A Cab for Insulin: Characterising Cab45 in Pancreatic β-Cells

Abstract

The pancreatic β-cell is purpose-built for the production and secretion of insulin, the only hormone that can remove glucose from the blood. Insulin is kept inside miniature membrane-bound storage compartments known as secretory granules, and these specialised organelles can readily fuse with the plasma membrane upon cellular stimulation to release insulin into the circulation. At this point in time, the mechanisms that govern the generation of insulin secretory granules are poorly defined. This is pertinent to understanding the molecular pathogenesis of type 2 diabetes, where a reduced population and/or compromised quality of secretory granules can contribute to the failure of β-cells to release enough insulin for the control of circulating glucose. Recently, a soluble 45 kDa Ca2+-binding protein that localises to the Golgi apparatus, Cab45, has emerged as a promising candidate that could contribute to the initial stages of secretory granule biogenesis. In the constitutively secreting HeLa cell line, Cab45 sorts secretory cargo into vesicles from the Golgi apparatus. Its mode of action can be described as an aggregative mechanism that has preference for certain cargo, providing a means by which large volumes of protein can be directed through specific trafficking routes. This is a suitable mechanism for a cell such as the β-cell, which dedicates much of its energy to synthesising insulin and other secretory cargoes, but manages to consistently traffic this cargo with high accuracy. Presented here is the first investigation of Cab45 function in cell models that participate in regulated secretion. Cab45 expression is invariably correlated to β-cell function in both humans and in animal models of type 2 diabetes, and its experimental depletion impairs the function of all models that have been studied.

> [DATA SUPPLIED]
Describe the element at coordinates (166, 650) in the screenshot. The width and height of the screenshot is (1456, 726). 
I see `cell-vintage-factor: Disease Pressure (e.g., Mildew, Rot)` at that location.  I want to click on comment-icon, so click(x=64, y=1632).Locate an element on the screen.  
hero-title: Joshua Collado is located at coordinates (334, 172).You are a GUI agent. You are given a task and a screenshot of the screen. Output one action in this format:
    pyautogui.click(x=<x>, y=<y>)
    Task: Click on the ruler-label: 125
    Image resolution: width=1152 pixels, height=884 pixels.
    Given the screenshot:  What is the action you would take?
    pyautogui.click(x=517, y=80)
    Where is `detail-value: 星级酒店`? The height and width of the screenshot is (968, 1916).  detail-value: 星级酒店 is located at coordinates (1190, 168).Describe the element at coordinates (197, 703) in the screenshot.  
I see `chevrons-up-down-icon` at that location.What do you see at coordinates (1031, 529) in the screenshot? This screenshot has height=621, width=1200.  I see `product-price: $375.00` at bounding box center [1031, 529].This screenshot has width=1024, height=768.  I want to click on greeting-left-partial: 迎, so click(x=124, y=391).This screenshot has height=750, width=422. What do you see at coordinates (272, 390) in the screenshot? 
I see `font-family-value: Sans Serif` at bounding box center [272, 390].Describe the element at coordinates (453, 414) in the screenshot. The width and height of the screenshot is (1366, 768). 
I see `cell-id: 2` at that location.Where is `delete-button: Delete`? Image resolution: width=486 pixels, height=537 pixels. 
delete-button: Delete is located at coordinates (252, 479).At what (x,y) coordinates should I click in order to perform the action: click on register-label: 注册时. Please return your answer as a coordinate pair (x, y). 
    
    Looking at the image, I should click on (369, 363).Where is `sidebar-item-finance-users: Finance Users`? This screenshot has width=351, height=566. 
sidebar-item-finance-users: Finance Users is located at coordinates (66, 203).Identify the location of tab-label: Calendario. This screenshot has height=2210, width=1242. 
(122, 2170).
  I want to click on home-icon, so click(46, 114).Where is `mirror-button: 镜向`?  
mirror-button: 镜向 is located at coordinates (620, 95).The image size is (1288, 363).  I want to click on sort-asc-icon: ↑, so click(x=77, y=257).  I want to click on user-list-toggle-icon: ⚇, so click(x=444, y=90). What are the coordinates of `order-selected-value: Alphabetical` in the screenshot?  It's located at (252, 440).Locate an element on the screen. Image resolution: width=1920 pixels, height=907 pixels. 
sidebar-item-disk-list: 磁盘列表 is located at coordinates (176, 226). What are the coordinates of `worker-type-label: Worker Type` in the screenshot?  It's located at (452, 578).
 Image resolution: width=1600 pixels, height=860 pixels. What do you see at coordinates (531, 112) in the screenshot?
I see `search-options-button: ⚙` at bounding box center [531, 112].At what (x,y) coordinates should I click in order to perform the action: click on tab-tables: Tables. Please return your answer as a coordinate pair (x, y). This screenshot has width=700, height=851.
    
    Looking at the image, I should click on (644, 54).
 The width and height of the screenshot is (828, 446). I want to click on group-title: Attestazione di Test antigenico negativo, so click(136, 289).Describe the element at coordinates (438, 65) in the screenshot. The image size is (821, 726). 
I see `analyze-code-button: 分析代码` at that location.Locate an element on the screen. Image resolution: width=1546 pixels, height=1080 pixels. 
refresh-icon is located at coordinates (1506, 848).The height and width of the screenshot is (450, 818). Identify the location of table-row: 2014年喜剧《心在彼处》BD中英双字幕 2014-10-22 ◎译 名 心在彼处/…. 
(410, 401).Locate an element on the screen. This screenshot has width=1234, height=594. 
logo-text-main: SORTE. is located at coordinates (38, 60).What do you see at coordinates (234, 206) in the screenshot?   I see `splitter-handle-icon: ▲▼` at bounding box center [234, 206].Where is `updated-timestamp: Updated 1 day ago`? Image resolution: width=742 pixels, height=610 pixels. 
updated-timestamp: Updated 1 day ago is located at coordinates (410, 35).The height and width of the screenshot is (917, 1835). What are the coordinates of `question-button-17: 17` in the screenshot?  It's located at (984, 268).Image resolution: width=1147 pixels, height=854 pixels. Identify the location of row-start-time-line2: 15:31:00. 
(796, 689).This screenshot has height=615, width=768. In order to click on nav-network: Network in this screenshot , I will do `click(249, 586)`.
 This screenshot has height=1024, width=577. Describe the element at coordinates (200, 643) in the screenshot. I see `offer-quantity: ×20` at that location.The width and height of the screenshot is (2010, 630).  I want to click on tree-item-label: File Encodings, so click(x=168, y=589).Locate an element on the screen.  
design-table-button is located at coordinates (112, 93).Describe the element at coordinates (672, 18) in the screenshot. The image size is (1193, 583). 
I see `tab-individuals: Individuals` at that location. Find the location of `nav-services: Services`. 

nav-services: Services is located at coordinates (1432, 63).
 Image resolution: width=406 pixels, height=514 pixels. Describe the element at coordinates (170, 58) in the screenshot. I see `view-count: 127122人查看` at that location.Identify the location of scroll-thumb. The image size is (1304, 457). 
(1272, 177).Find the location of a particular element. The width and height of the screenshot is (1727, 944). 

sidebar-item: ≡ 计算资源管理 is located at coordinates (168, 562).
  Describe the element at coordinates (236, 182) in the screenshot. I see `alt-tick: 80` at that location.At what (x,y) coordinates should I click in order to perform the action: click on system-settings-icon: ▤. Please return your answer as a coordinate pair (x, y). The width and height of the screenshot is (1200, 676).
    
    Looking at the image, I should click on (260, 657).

> [WORK INSTRUCTION] According to the Cab45 abstract, in which cell line does Cab45 sort secretory cargo into vesicles from the Golgi apparatus?

> [EXERCISE OUTPUT] The constitutively secreting HeLa cell line.